Мне припомнилась пуховка для пудры, то, как мать садилась на окно, делая себе макияж, глядясь в крохотное карманное зеркальце. Мне ее макияж не нравился. Я воспринимал его каким-то маслянистым и обсыпанным, вроде сахарной пудры на пончике. А еще духи были, какими она пыталась отбить запах водки и дыма, их аромат был сладостным, опасным, как горящая веревка и Ночь костров[6].
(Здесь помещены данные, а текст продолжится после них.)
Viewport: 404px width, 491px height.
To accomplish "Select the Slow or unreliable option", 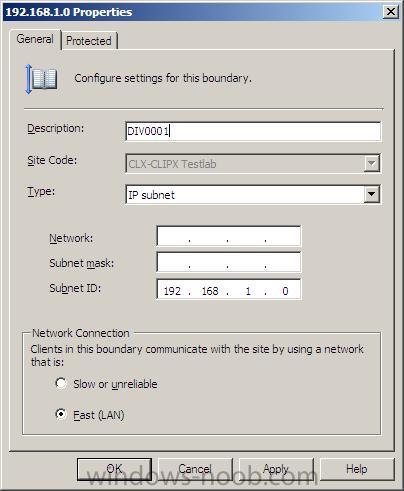I will pos(61,383).
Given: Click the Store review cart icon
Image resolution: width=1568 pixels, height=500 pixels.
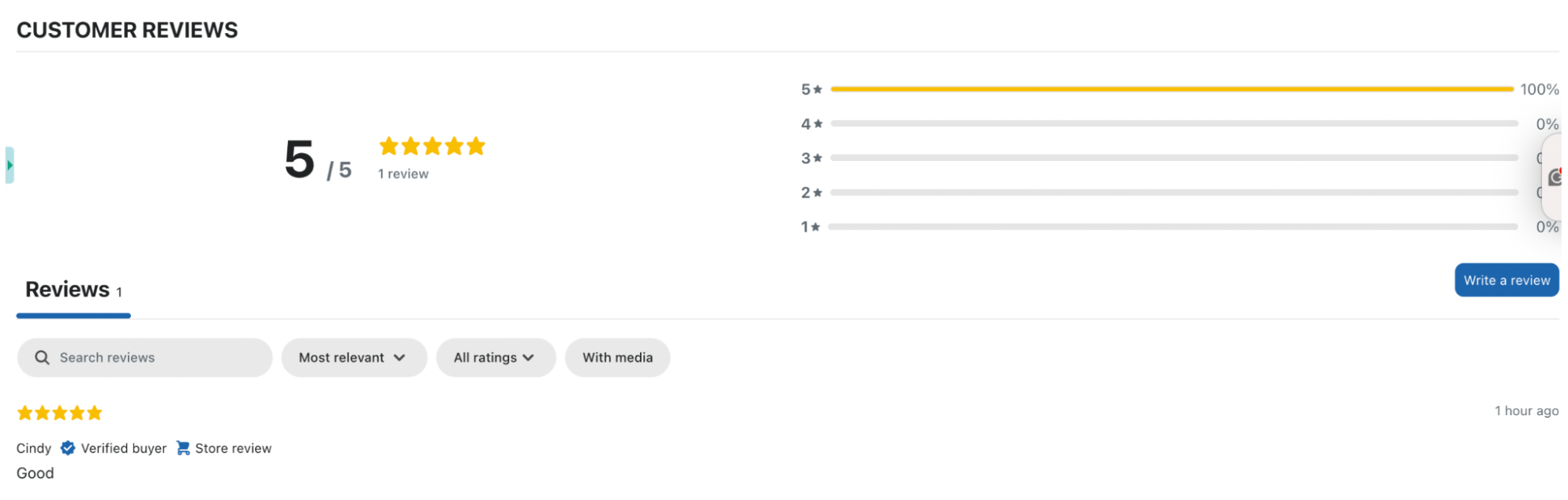Looking at the screenshot, I should [x=183, y=448].
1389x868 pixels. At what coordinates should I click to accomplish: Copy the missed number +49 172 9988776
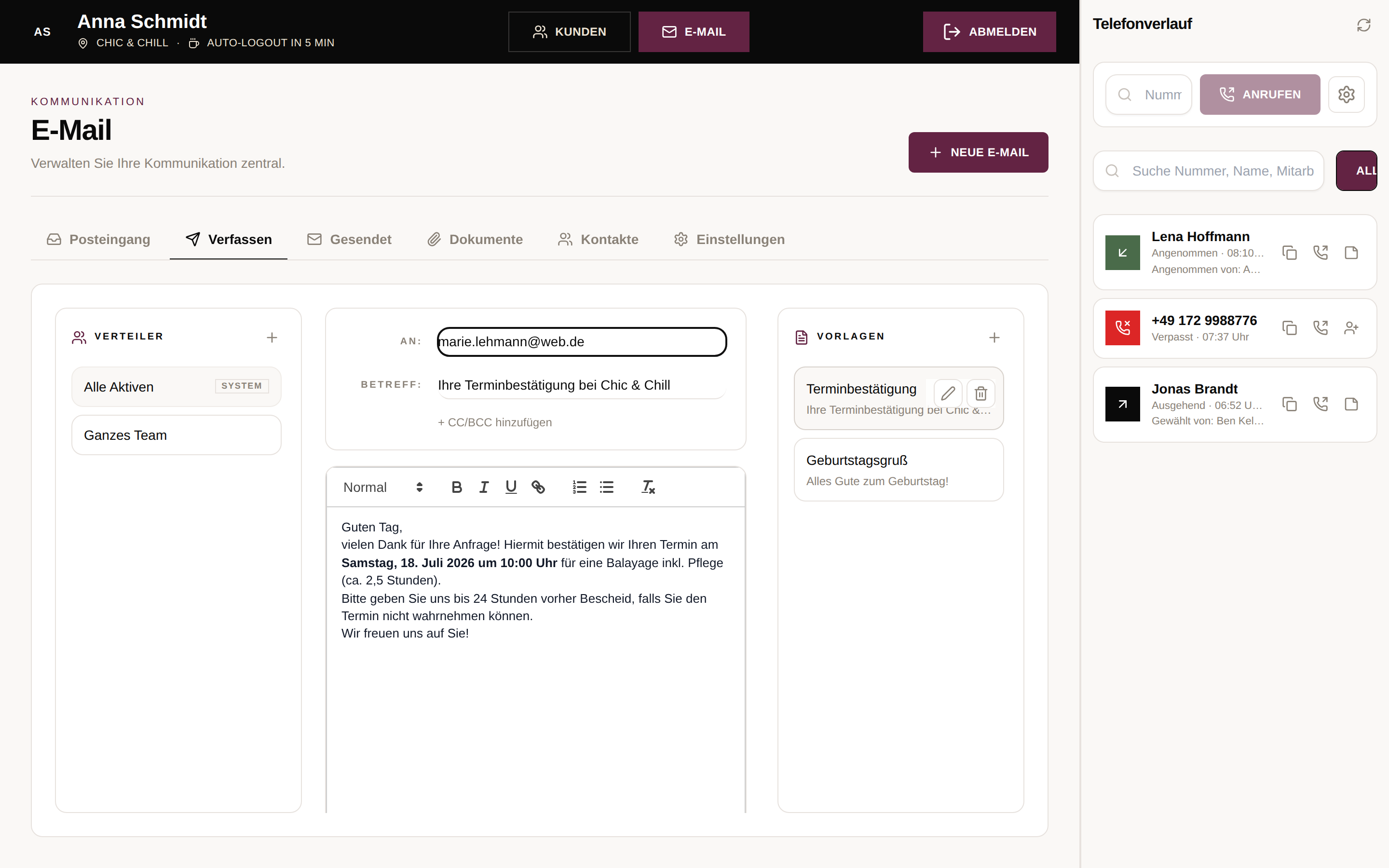(1289, 328)
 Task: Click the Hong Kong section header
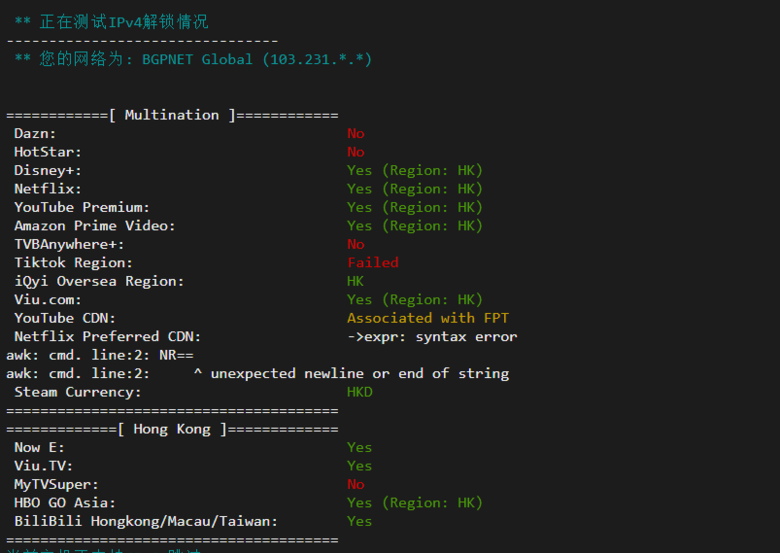coord(172,429)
Вот так. Мотыльки улетят прочь, а позже я их спрысну чем-нибудь ядовитым. Закрываю дверь кухни и жду, пока они не опадут соцветиями. Вернулся к ноутбуку, смел с экрана дюжину мотылей и увидел самого себя и маленькую девочку: стоим на тротуаре, держась за руки. Еще одно черно-белое фото, лица наши повернуты в стороны, и все же я знаю, что на ней бледно-розовое платье в серую полоску, что в моих сандалиях полно песка и что мы уже решили убежать. Может, в Америку, а может быть, просто останемся на пирсе, питаясь мороженым, леденцами на палочке и рыбой с жареной картошкой, завернутой в газету. Почему нам хотелось убежать? Теперь уж и не совсем помню. Моя мать была в отеле с одним из своих деловых партнеров: мужчиной в костюме и с красивым лицом, он звал ее не тем именем, какое она носила.
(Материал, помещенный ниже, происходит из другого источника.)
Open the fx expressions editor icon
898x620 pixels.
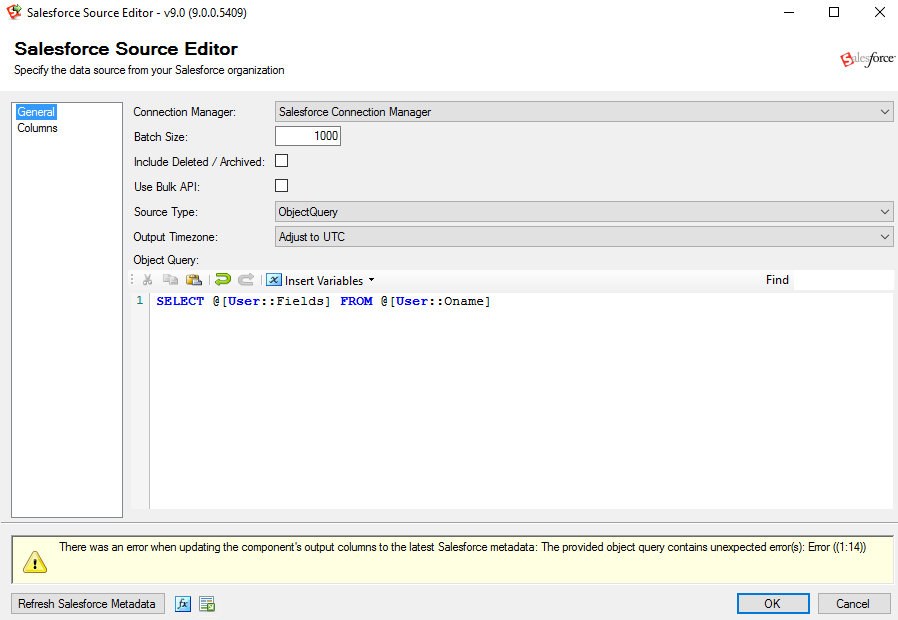pos(183,604)
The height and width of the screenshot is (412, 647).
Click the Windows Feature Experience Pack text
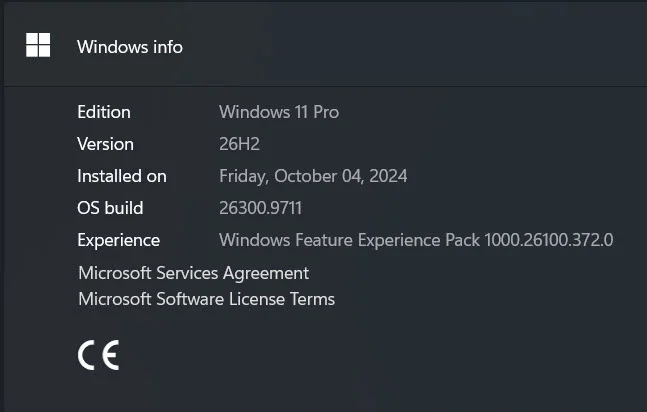(349, 240)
Лизель Блау. Оно вот оно, прямо на конверте. Как мог я позабыть это? Оно прямо у меня под носом. И звучало оно знакомо – даже тогда, хотя я и не знал почему. Конечно же, это еще и немецкое имя, пусть мы больше и не говорили по-немецки. К тому времени даже Ома Лоеве сошлась до яркого пятнышка в памяти, вроде точки на экране арендованного телевизора, когда выключишь изображение.
Ома. Давным-давно я уже и помнить ее перестал. Я совсем забыл немецкий, конечно же (утратил его много лет назад вместе с большинством своих воспоминаний), но теперь я почти слышу ее голос и песни, какие она мне пела. Еще один мотыль уселся на экран. Тени от него загородили маленькую девочку. Фотография была снята с передержкой, мы с нею были высвечены и обрисованы с балансирующей на контрасте четкостью. Я смахнул мотыля: от него по всему экрану остался словно пудры мазок. А потом я оказался там: с Лизель Блау, с Омой, с тем днем у моря, с криками чаек, запахом брызг, ощущением камешков под подошвами и отливающей серебром голубизной неба.
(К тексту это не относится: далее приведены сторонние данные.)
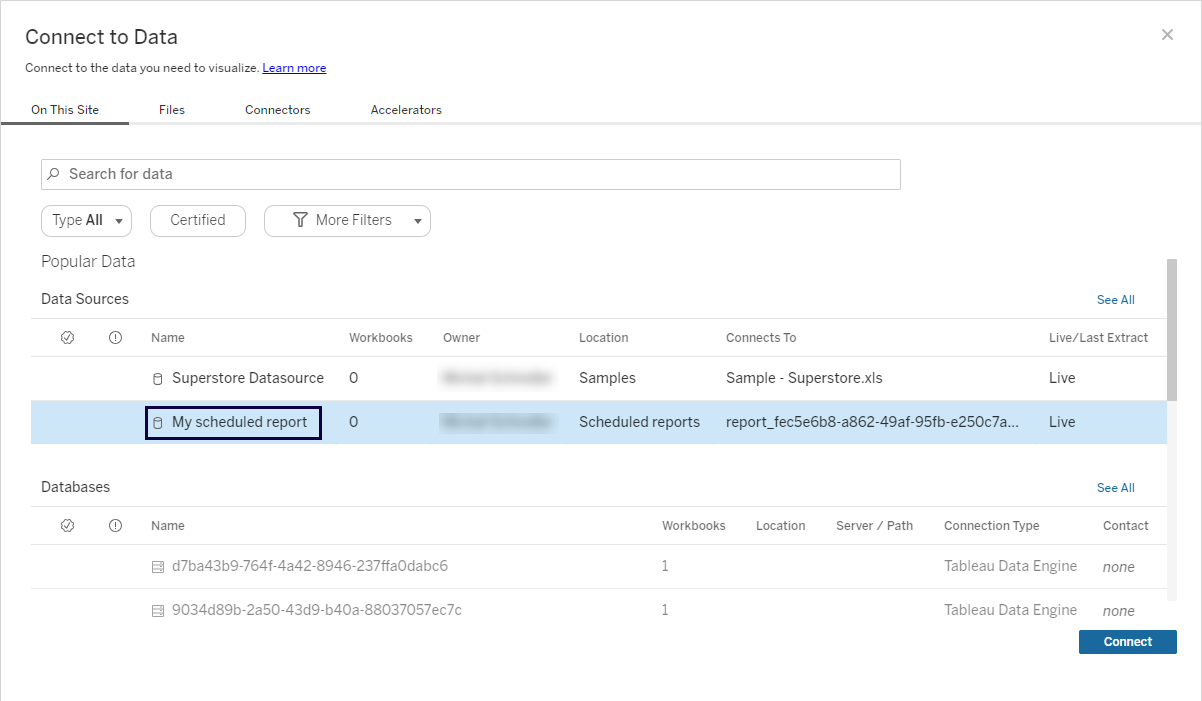The width and height of the screenshot is (1202, 701).
Task: Click the Superstore Datasource cylinder icon
Action: tap(157, 379)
И Иззи. Там была Иззи. Так ее звали. Моя маленькая подружка с волосами, собранными в хвостик, и в полосатом платье. Иззи Лоеве, которую Ома привезла из Германии повидаться со мной, проделала, разыскивая нас, путь через море, из города в город. Мы играли вместе больше трех недель, пока мама занималась со своими бизнесменами, и Ома наблюдала за нами с деревянного помоста, держа на коленях вязанье, а в пластиковом пакете бутерброды – немецкие сосиски с черным хлебом, Schwarzbrot.
Мотыльки опять полетели. Я слышал их крылышки. Кухонная дверь, должно быть, опять открылась. В свечении голубой полоски в воздухе нарастал мотыльковый поток. Трубка была старенькая, часто мигала, и их тельца трепыхались, летя на свет с бездумной, жуткой настырностью, жужжа и обжигая на свету крылья, и кучками тряпья падали на пол. Я снова обернулся к экрану ноутбука, а там было небо, та самая отливавшая серебром голубизна, что висела над нами все лето, как драная занавеска, и Ома, по-прежнему сидевшая на ступеньках частного отеля, дожидаясь, пока мама заметит.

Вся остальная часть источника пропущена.